**PROBLEM**
Copy exactly the lines starting at the one that contains "The image size" and running through the end of the material below. Exclude any pictures.

**THE DATA**
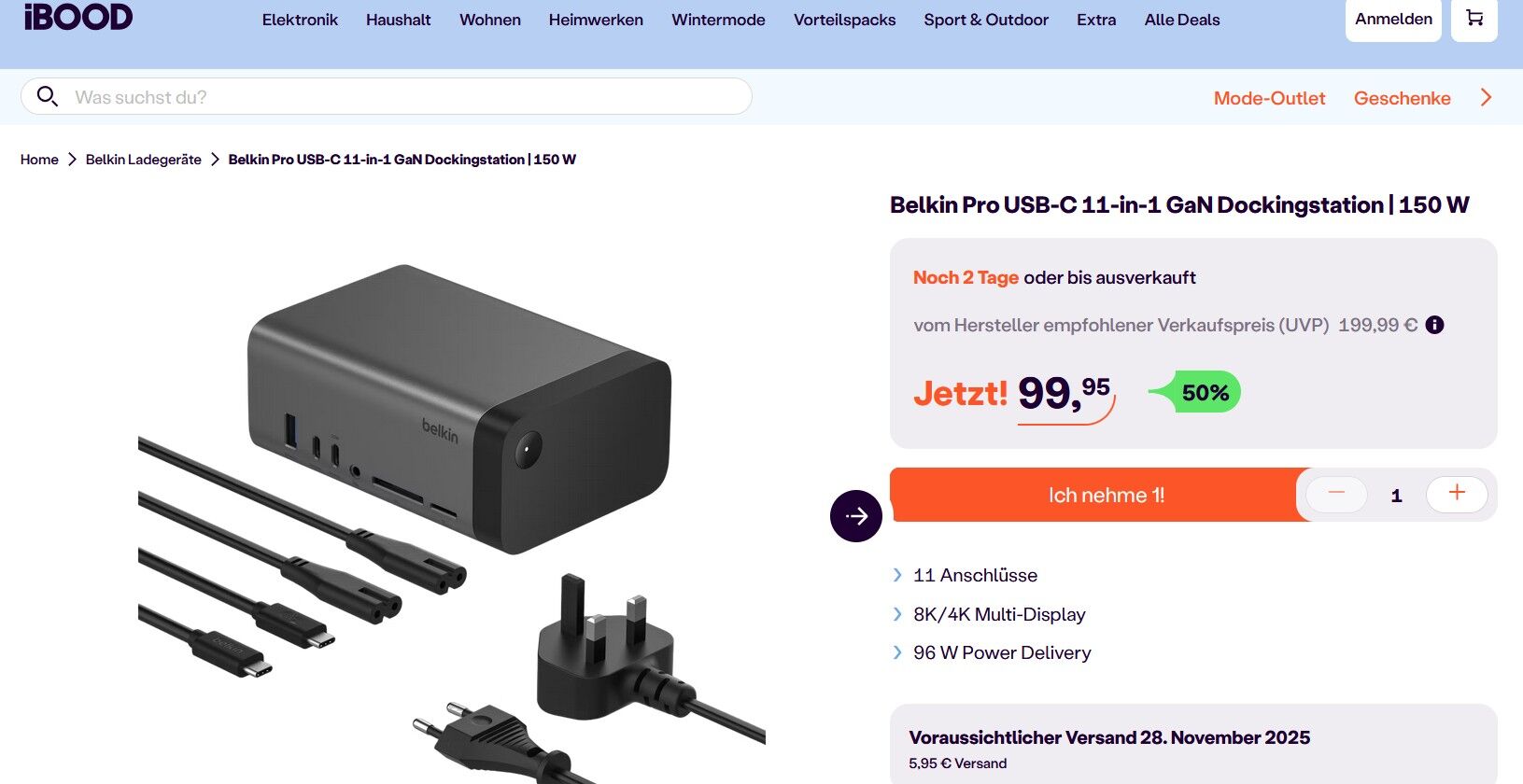Viewport: 1523px width, 784px height.
Task: Click the 50% discount badge
Action: coord(1195,392)
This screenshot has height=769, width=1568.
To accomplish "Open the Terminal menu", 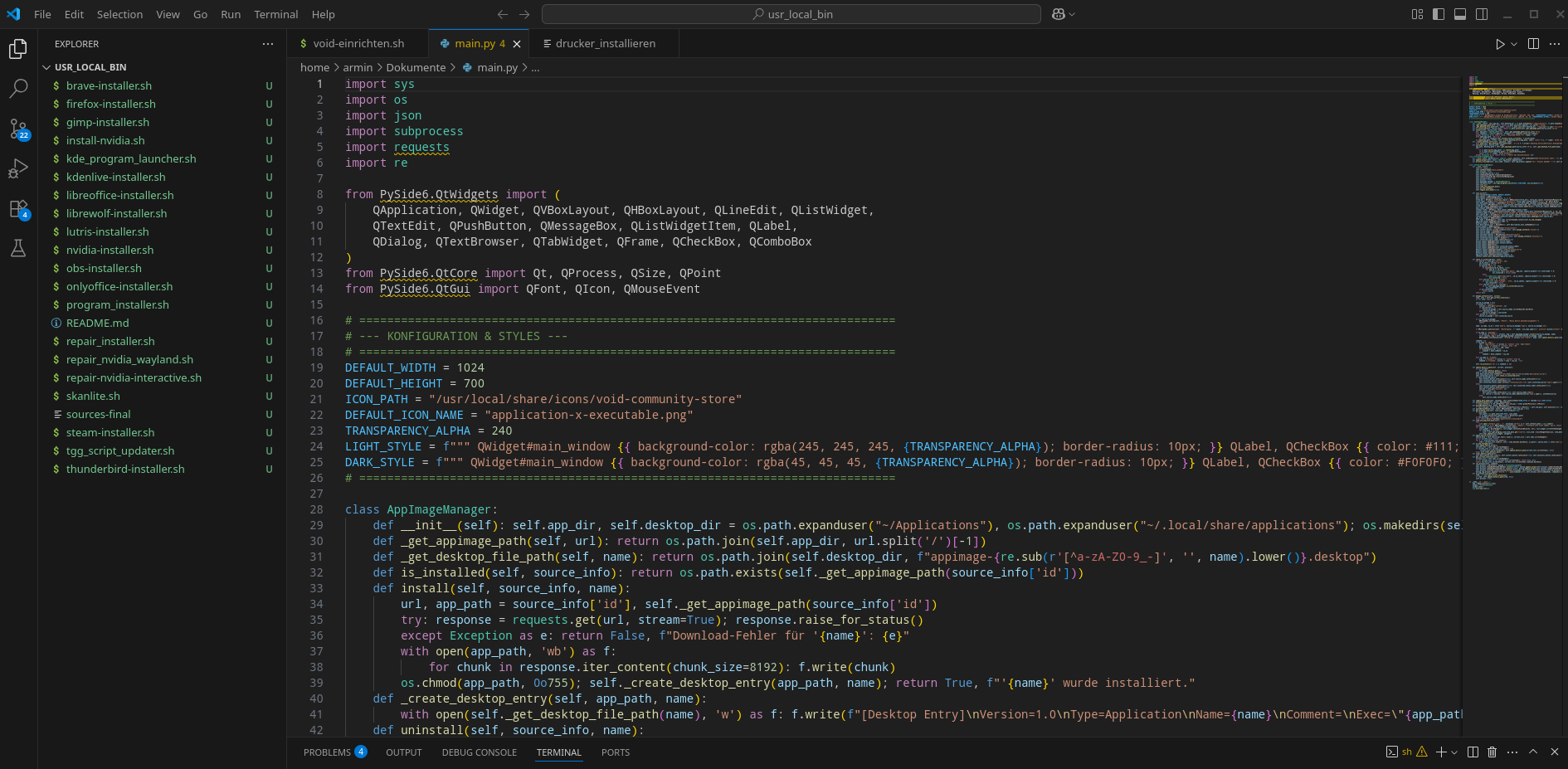I will (275, 14).
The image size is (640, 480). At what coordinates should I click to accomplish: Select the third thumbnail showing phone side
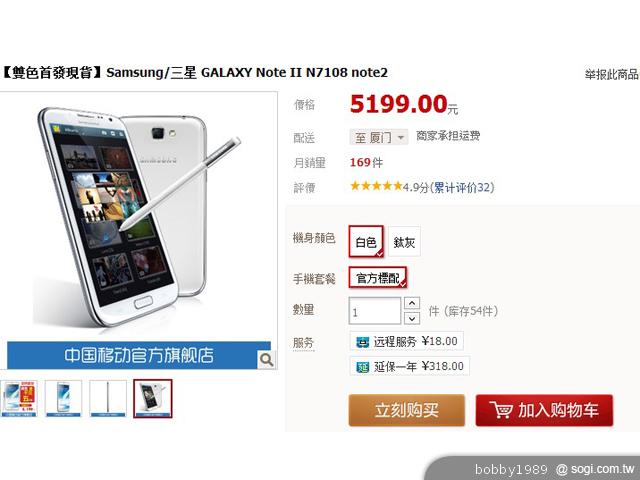[x=108, y=398]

**ANSWER TO THIS PROBLEM**
The image size is (640, 480). At what coordinates should I click to accomplish: Select the third thumbnail showing phone side
[x=108, y=398]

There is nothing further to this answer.